**** THE RECORDS ****
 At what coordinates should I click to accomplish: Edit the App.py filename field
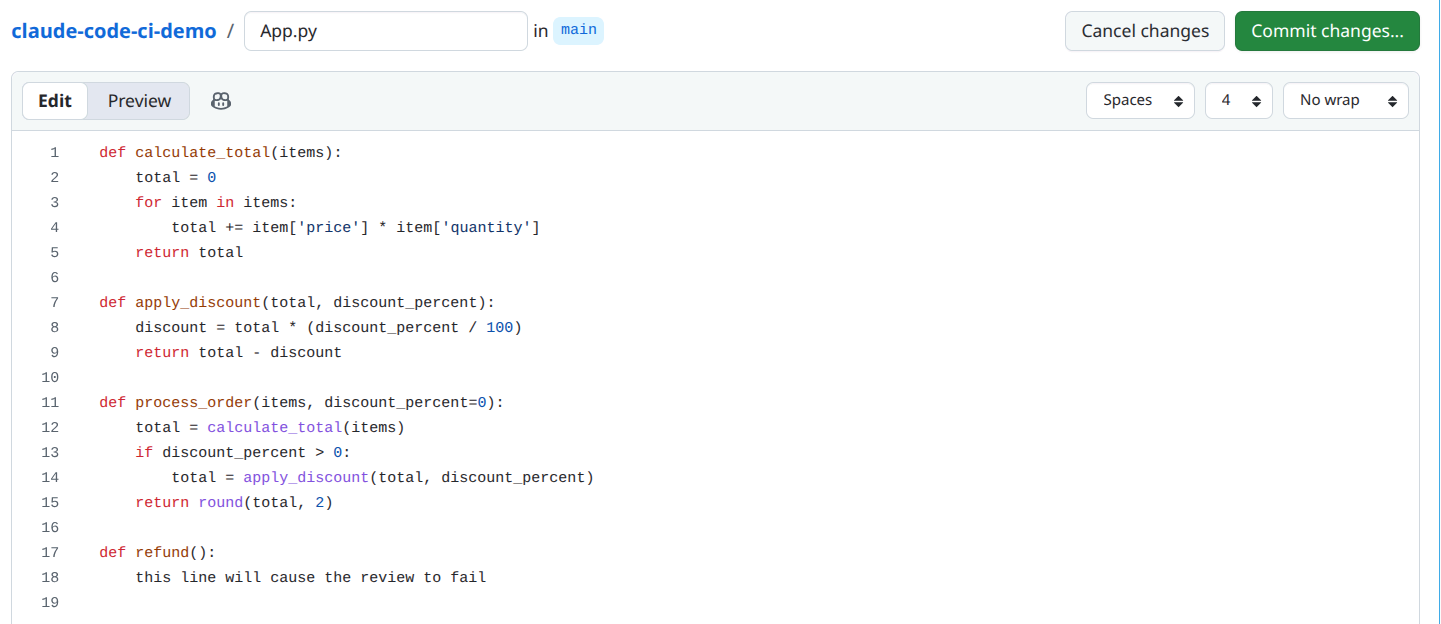(386, 31)
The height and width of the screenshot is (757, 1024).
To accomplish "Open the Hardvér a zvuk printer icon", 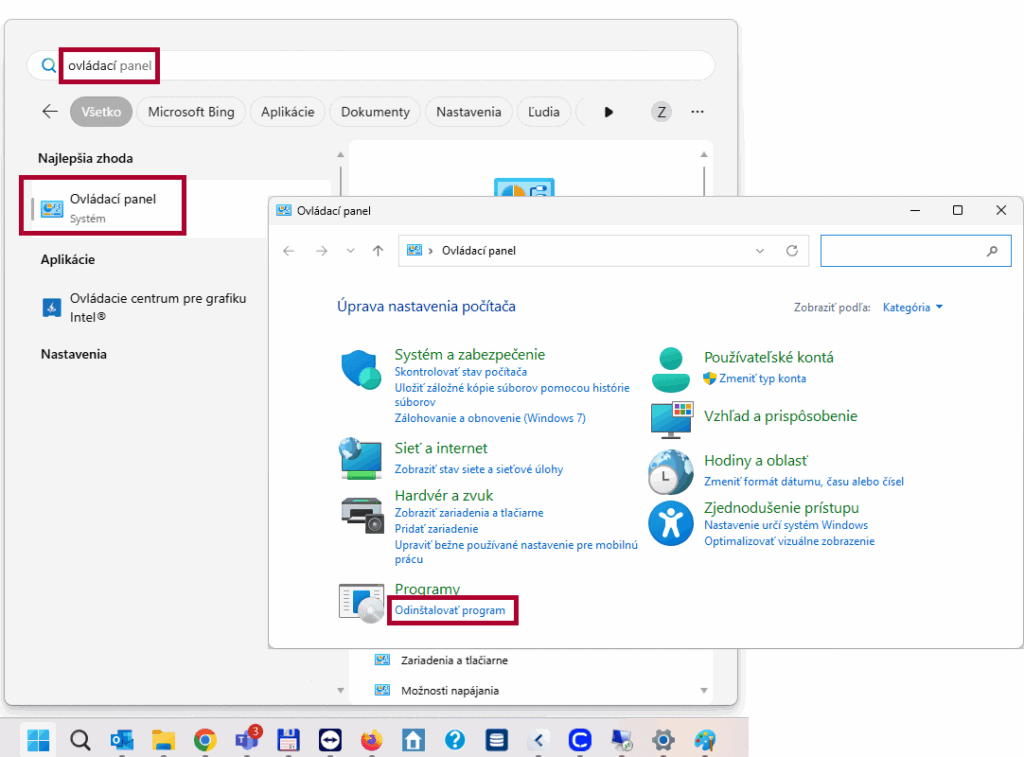I will (361, 514).
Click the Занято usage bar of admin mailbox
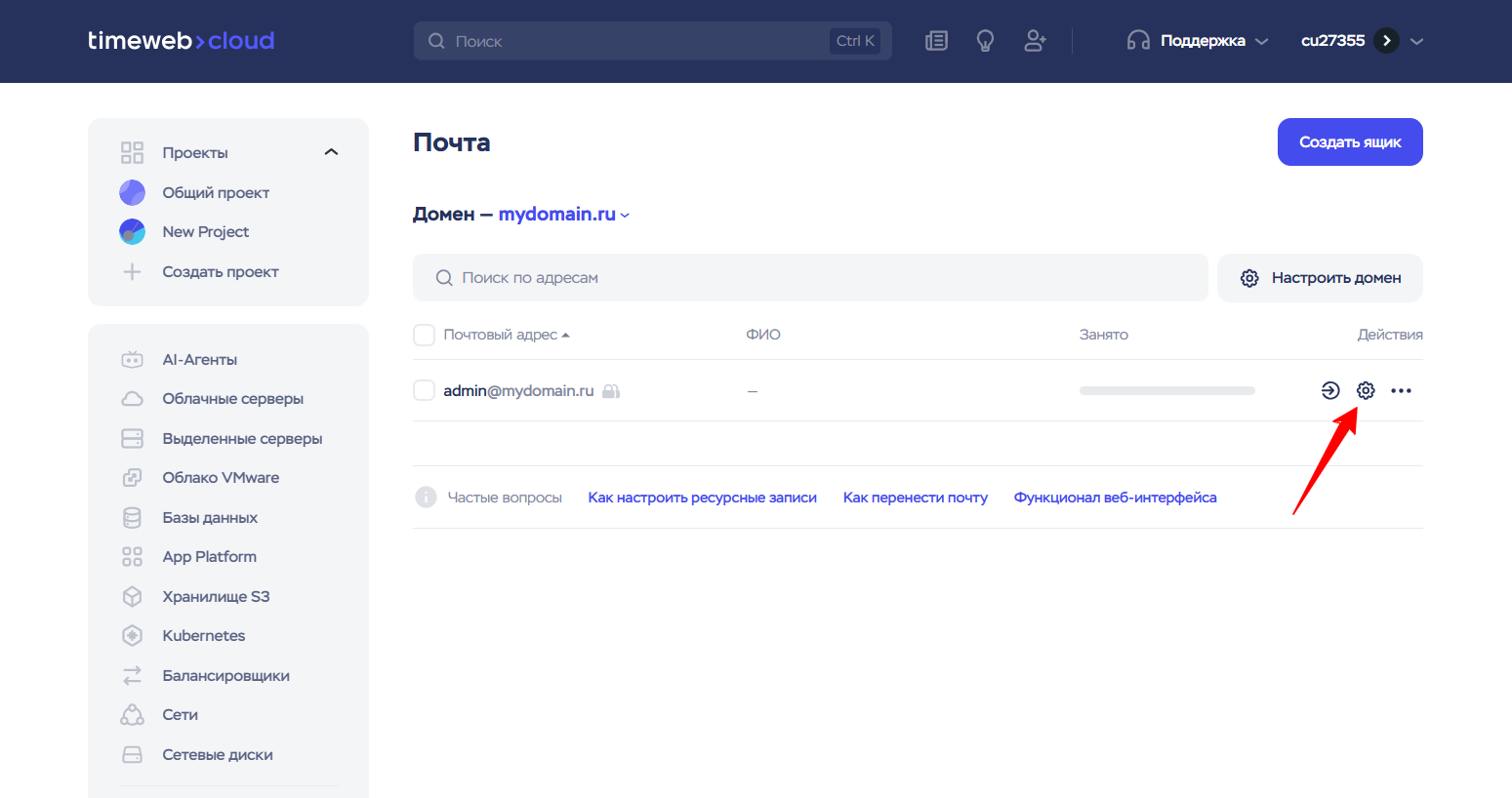The width and height of the screenshot is (1512, 798). pos(1166,390)
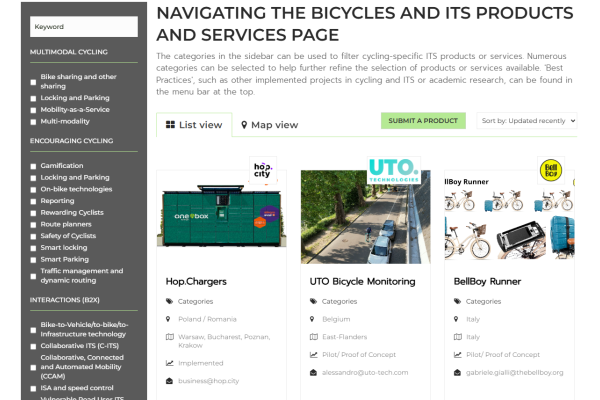Click the BellBoy yellow logo badge
This screenshot has height=400, width=600.
[x=549, y=168]
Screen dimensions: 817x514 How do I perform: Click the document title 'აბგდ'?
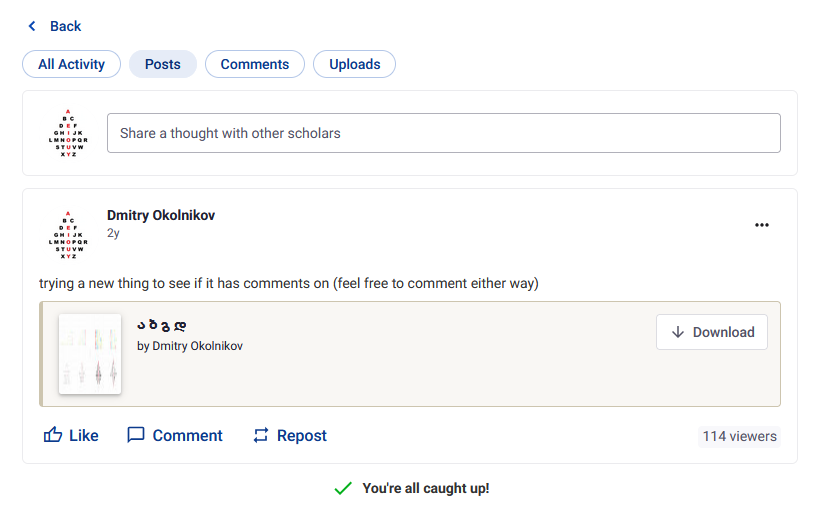(161, 325)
****
## PROBLEM DETAILS
What you give back must be exactly the lines of the listing above from the line containing "Screen dimensions: 817x514" through its last line, inclusive, without pictures, please.

## RESPONSE
Screen dimensions: 817x514 How do I perform: Click the document title 'აბგდ'?
(161, 325)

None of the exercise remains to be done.